Binmeyi planladığımız Beşiktaş vapurunun kalkmasına 20 dakika vardı. Yani çarşıya şöyle bir girip-çıkmak için yeterli zaman. Sokağa dalar dalmaz Hacıbekir'e doğru gitti ayaklarım. Ama evde yeterince tarçınlı akide olduğunu hatırlayıp, bu dükkana girmekten vazgeçtim ve doğruca karşı komşuya, İş Bankası Yayınları'na daldım.

Bu kez yanımda kızım olmadığından çocuk kitaplarının olduğu kata çıkmadan, hemen girişte, duvar boyunca sıralanmış kitaplara hızla göz gezdirmeye başladım. Ve birden bakışlarım bir kitabın kapağında donup kaldı. Kapakta ne çok etkileyici bir resim ne de çok güzel bir çizim vardı. Ama kitabın adı ve üstündeki bir not beni benden aldı: İstiridye Üstü Girit - Dostluk ve Yemek Hikayeleri... 2003 Gourmand Cookbook En İyi Akdeniz Kitabı Ödülü.

Hızla arka kapaktaki  yazıyı okudum:

"Mick Jagger'ın da aşçılığını yapmış Kanada'nın ünlü yemek yazarı, düşlerini süsleyen Girit sahillerinde, küçük bir lokanta açmaya kalkarsa neler olur? 

Kanada'nın "Süper Şef"i, "Yemek Tanrısı", bu sıfatlarını geride bırakarak, tarihinin ve köklerinin izinde, sakin bir tatil için Girit'e gider.

Ancak Yunan tragedyalarındaki gibi, kader herşeye galip gelir. Havaalanında rastladığı dostu Theo ile sohbeti, bu tatili bambaşka bir sürece dönüştürür. 

Giritlilerin kültürü, ince yaşama zevki ve karmaşa yaratma kapasitesi, kuzeyin soğuk ülkesi Kanada'dan gelen Ayanoğlu'na bir keyif evreninin kapısını aralar. 

Acı-tatlı lezzetiyle yolaradiko, püsküllü papoules; Vorizia'nın keçi peyniri, Anogia'nın aromalı yoğurdu, Sitia'nın yasemin ve portakal kokulu sızma zeytinyağları ve Akdeniz'in en leziz balıkları, Ayanoğlu'nun aktardığı bu Girit hikayesine lezzet katan yiyeceklerden sadece bir kısmı...

Tam da gelecek yaz Girit'e gitmek için planlar yapmaya şimdiden başlamışken ve bu seyahati en çok da Girit yemeklerini keşfetmek için yapmak istiyorken, bir işaret gibi geldi bana bu kitap.
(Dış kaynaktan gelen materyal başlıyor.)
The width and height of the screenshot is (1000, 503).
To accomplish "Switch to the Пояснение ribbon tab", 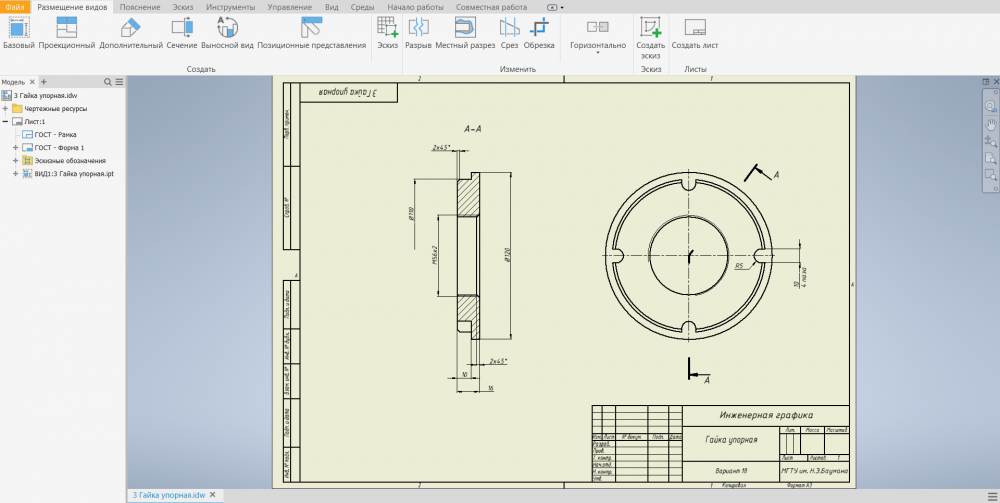I will 140,6.
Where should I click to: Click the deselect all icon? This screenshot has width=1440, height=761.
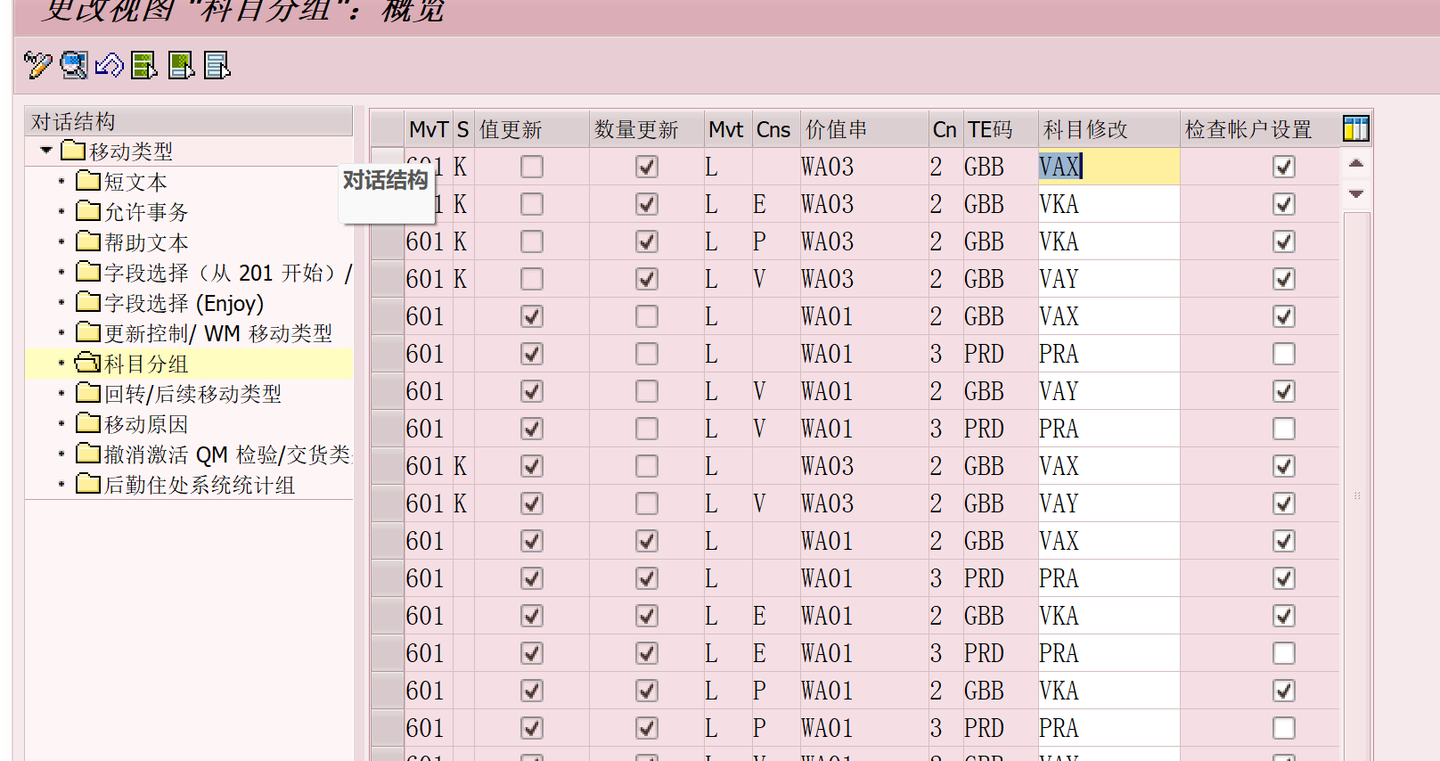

Birkaç dakika geçirmek için çarşıya girmek yerine direkt iskeleye gidebilirdim... Ya da kitapçıya girmek yerine Hacıbekir'den akidelerimi alıp, sonra gidebilirdim... Ama bunlar olmadı. Ben kitapçıya girdim, tesadüfen bu kitabı buldum ve değerli bir hazine bulmuş gibi sıkı sıkı göğsüme bastırıp, kasaya yöneldim.

Sonrasında zaman zaman merakıma yenik düşerek hızla ama çoğunlukla her bir satırı sinsire sindire okudum kitabı. Sayfaları çevirdikçe şifalı otların kokusu geldi burnuma ve Akdeniz'in tuzunu hissettim tenimde. Kasabadaki düğünde, kalabalığın içinde otururken buldum kendimi bazen, bazen de lokanta inşaatının ortasında.

Lezzetli ve keyifli bir kitap okumak isterseniz, Byron Ayanoğlu'nun yazdığı İstiridye Üstü Girit, şiddetle tavsiyemdir.